Exercise task. Format the entries from the line containing "897x757 pixels." through the line containing "Action: (764, 604)" as a numbered list, leaving out blank lines.

Excerpted records.

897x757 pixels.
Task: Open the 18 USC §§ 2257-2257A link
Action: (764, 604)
...
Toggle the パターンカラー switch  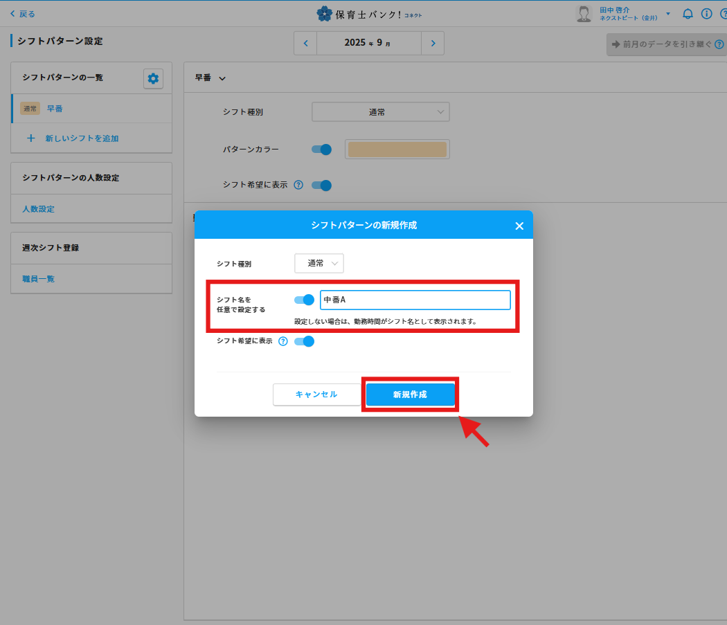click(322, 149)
* * *
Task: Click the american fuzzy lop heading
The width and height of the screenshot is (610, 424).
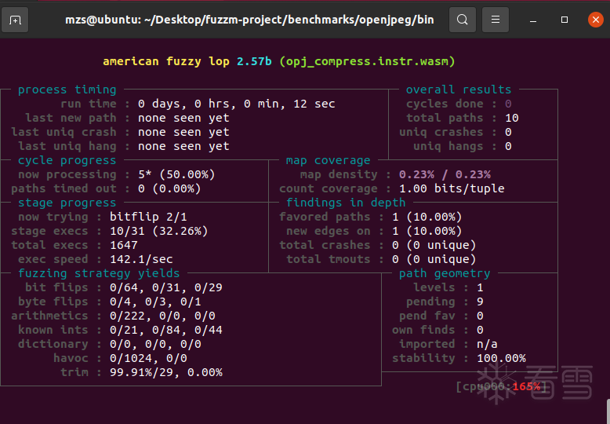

Task solution.
1. 897x757 pixels.
2. Task: Open the 18 USC §§ 2257-2257A link
3. Action: (764, 604)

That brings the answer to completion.